Dataset entries >>
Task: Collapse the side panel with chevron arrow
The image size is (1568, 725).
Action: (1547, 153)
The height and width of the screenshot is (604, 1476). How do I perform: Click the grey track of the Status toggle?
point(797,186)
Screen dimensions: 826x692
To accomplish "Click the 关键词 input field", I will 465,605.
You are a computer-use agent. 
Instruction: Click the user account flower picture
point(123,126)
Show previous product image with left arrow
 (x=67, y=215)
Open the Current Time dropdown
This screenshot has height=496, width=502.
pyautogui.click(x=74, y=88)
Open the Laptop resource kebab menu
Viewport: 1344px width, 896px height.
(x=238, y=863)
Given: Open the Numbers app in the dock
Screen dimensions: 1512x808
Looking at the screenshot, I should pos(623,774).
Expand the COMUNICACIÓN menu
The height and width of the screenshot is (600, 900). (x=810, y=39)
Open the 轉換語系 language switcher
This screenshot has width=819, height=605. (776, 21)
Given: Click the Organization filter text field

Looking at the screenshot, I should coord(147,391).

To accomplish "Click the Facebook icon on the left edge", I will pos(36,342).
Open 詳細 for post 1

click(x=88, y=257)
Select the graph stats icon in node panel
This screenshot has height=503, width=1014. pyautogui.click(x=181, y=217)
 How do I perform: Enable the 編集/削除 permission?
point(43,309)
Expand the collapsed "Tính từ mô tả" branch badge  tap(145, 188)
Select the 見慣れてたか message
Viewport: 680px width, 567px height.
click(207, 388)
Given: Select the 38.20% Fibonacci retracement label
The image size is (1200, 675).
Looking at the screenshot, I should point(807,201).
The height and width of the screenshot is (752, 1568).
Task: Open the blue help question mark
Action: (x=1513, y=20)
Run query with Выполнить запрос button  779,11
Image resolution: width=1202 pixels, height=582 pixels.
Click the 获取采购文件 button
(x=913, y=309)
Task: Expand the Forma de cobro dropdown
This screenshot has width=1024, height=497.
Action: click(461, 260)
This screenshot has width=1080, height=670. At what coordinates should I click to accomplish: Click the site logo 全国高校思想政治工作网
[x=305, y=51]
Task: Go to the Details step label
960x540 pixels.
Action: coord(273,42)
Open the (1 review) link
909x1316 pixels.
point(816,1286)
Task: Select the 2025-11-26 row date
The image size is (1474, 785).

What the exercise asks >>
Before answering, count every line of the data that holds the word "label"; the reply is that number only.

Response to the exercise >>
2